Exercise goal: Reproduce the data below, substituting "Delete" for every occurrence of "Remove" and leaving everything else unchanged.

####

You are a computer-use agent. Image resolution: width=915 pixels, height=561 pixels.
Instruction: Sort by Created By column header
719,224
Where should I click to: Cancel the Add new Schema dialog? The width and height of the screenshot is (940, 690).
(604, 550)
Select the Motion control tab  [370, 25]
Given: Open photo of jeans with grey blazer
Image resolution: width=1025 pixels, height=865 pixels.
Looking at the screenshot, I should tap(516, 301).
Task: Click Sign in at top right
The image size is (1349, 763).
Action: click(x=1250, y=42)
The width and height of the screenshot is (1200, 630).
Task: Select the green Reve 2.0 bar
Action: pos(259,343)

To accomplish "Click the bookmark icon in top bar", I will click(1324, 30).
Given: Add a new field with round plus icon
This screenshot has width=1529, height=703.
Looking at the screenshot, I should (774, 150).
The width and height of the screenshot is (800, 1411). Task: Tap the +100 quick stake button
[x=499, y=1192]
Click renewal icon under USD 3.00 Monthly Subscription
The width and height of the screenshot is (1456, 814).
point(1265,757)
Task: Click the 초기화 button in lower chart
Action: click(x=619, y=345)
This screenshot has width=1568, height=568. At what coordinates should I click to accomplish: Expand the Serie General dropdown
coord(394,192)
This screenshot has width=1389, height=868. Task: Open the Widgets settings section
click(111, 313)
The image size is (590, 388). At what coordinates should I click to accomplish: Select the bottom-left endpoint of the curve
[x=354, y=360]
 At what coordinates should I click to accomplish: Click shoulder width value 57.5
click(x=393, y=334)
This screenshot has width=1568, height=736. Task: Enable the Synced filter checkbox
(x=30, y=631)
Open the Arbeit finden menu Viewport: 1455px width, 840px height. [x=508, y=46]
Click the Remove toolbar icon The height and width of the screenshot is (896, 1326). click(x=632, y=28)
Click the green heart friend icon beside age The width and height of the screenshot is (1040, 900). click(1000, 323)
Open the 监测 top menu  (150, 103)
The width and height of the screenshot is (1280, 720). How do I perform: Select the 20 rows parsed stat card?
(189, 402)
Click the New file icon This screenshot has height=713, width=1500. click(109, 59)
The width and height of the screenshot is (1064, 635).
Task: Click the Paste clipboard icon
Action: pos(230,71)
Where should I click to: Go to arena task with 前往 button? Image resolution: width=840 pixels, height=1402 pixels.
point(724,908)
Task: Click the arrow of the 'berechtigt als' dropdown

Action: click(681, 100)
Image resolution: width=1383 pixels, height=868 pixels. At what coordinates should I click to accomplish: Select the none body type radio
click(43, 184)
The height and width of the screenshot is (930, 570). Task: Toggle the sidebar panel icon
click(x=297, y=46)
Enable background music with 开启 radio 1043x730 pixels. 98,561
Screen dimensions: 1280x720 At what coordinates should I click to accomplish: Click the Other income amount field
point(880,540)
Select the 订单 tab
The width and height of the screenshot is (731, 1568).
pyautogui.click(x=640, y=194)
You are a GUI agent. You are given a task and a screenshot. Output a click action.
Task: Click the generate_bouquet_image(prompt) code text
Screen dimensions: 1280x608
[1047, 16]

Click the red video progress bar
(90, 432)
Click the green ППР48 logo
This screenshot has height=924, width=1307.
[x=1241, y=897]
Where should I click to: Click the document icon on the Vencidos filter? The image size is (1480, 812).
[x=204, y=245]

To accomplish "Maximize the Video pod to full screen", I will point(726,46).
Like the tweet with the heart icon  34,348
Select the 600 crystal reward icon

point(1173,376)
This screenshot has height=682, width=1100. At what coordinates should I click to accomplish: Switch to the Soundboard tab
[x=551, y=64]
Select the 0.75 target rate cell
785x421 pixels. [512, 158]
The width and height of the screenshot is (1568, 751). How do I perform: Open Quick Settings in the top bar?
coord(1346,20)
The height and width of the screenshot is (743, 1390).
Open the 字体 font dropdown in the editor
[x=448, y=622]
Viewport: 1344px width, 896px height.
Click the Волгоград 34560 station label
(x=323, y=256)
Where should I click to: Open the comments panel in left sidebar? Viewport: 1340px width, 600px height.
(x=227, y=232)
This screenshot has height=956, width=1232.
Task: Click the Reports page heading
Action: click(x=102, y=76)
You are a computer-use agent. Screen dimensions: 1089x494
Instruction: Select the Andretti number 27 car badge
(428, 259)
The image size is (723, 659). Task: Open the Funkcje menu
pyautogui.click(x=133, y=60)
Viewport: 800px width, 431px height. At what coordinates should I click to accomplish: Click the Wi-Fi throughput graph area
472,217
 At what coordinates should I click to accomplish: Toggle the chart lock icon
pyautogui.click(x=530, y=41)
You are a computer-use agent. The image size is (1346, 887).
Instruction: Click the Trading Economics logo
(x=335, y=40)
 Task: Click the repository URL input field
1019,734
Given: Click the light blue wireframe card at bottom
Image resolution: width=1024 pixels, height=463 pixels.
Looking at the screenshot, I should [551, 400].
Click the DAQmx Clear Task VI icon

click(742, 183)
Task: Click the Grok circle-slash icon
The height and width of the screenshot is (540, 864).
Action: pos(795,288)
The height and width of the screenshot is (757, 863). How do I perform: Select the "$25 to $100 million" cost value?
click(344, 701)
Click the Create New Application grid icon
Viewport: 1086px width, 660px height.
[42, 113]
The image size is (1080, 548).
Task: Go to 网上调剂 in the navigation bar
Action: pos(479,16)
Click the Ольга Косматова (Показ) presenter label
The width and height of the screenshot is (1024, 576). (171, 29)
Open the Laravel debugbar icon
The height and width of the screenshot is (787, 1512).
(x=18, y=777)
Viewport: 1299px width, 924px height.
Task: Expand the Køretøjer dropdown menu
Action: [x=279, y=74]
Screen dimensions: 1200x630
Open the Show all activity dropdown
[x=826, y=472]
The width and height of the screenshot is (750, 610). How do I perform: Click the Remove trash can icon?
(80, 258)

####

Written response:
You are a computer-use agent. Image resolution: width=915 pixels, height=561 pixels.
Instruction: Sort by Created By column header
719,224
Where should I click to: Cancel the Add new Schema dialog? The width and height of the screenshot is (940, 690).
(604, 550)
Select the Motion control tab  [370, 25]
Given: Open photo of jeans with grey blazer
Image resolution: width=1025 pixels, height=865 pixels.
Looking at the screenshot, I should tap(516, 301).
Task: Click Sign in at top right
The image size is (1349, 763).
Action: click(x=1250, y=42)
The width and height of the screenshot is (1200, 630).
Task: Select the green Reve 2.0 bar
Action: pos(259,343)

To accomplish "Click the bookmark icon in top bar", I will click(1324, 30).
Given: Add a new field with round plus icon
This screenshot has width=1529, height=703.
Looking at the screenshot, I should (774, 150).
The width and height of the screenshot is (800, 1411). Task: Tap the +100 quick stake button
[x=499, y=1192]
Click renewal icon under USD 3.00 Monthly Subscription
The width and height of the screenshot is (1456, 814).
point(1265,757)
Task: Click the 초기화 button in lower chart
Action: click(x=619, y=345)
This screenshot has width=1568, height=568. At what coordinates should I click to accomplish: Expand the Serie General dropdown
coord(394,192)
This screenshot has width=1389, height=868. Task: Open the Widgets settings section
click(111, 313)
The image size is (590, 388). At what coordinates should I click to accomplish: Select the bottom-left endpoint of the curve
[x=354, y=360]
 At what coordinates should I click to accomplish: Click shoulder width value 57.5
click(x=393, y=334)
This screenshot has width=1568, height=736. Task: Enable the Synced filter checkbox
(x=30, y=631)
Open the Arbeit finden menu Viewport: 1455px width, 840px height. [x=508, y=46]
Click the Delete toolbar icon The height and width of the screenshot is (896, 1326). click(x=632, y=28)
Click the green heart friend icon beside age The width and height of the screenshot is (1040, 900). click(1000, 323)
Open the 监测 top menu  (150, 103)
The width and height of the screenshot is (1280, 720). How do I perform: Select the 20 rows parsed stat card?
(189, 402)
Click the New file icon This screenshot has height=713, width=1500. click(109, 59)
The width and height of the screenshot is (1064, 635).
Task: Click the Paste clipboard icon
Action: pos(230,71)
Where should I click to: Go to arena task with 前往 button? Image resolution: width=840 pixels, height=1402 pixels.
point(724,908)
Task: Click the arrow of the 'berechtigt als' dropdown

Action: click(681, 100)
Image resolution: width=1383 pixels, height=868 pixels. At what coordinates should I click to accomplish: Select the none body type radio
click(43, 184)
The height and width of the screenshot is (930, 570). Task: Toggle the sidebar panel icon
click(x=297, y=46)
Enable background music with 开启 radio 1043x730 pixels. 98,561
Screen dimensions: 1280x720 At what coordinates should I click to accomplish: Click the Other income amount field
point(880,540)
Select the 订单 tab
The width and height of the screenshot is (731, 1568).
pyautogui.click(x=640, y=194)
You are a GUI agent. You are given a task and a screenshot. Output a click action.
Task: Click the generate_bouquet_image(prompt) code text
Screen dimensions: 1280x608
[1047, 16]

Click the red video progress bar
(90, 432)
Click the green ППР48 logo
This screenshot has height=924, width=1307.
[x=1241, y=897]
Where should I click to: Click the document icon on the Vencidos filter? The image size is (1480, 812).
[x=204, y=245]

To accomplish "Maximize the Video pod to full screen", I will point(726,46).
Like the tweet with the heart icon  34,348
Select the 600 crystal reward icon

point(1173,376)
This screenshot has height=682, width=1100. At what coordinates should I click to accomplish: Switch to the Soundboard tab
[x=551, y=64]
Select the 0.75 target rate cell
785x421 pixels. [512, 158]
The width and height of the screenshot is (1568, 751). How do I perform: Open Quick Settings in the top bar?
coord(1346,20)
The height and width of the screenshot is (743, 1390).
Open the 字体 font dropdown in the editor
[x=448, y=622]
Viewport: 1344px width, 896px height.
Click the Волгоград 34560 station label
(x=323, y=256)
Where should I click to: Open the comments panel in left sidebar? Viewport: 1340px width, 600px height.
(x=227, y=232)
This screenshot has height=956, width=1232.
Task: Click the Reports page heading
Action: click(x=102, y=76)
You are a computer-use agent. Screen dimensions: 1089x494
Instruction: Select the Andretti number 27 car badge
(428, 259)
The image size is (723, 659). Task: Open the Funkcje menu
pyautogui.click(x=133, y=60)
Viewport: 800px width, 431px height. At what coordinates should I click to accomplish: Click the Wi-Fi throughput graph area
472,217
 At what coordinates should I click to accomplish: Toggle the chart lock icon
pyautogui.click(x=530, y=41)
You are a computer-use agent. The image size is (1346, 887).
Instruction: Click the Trading Economics logo
(x=335, y=40)
 Task: Click the repository URL input field
1019,734
Given: Click the light blue wireframe card at bottom
Image resolution: width=1024 pixels, height=463 pixels.
Looking at the screenshot, I should [551, 400].
Click the DAQmx Clear Task VI icon

click(742, 183)
Task: Click the Grok circle-slash icon
The height and width of the screenshot is (540, 864).
Action: pos(795,288)
The height and width of the screenshot is (757, 863). How do I perform: Select the "$25 to $100 million" cost value?
click(344, 701)
Click the Create New Application grid icon
Viewport: 1086px width, 660px height.
[42, 113]
The image size is (1080, 548).
Task: Go to 网上调剂 in the navigation bar
Action: pos(479,16)
Click the Ольга Косматова (Показ) presenter label
The width and height of the screenshot is (1024, 576). (171, 29)
Open the Laravel debugbar icon
The height and width of the screenshot is (787, 1512).
(x=18, y=777)
Viewport: 1299px width, 924px height.
Task: Expand the Køretøjer dropdown menu
Action: [x=279, y=74]
Screen dimensions: 1200x630
Open the Show all activity dropdown
[x=826, y=472]
The width and height of the screenshot is (750, 610). How do I perform: Click the Delete trash can icon?
(80, 258)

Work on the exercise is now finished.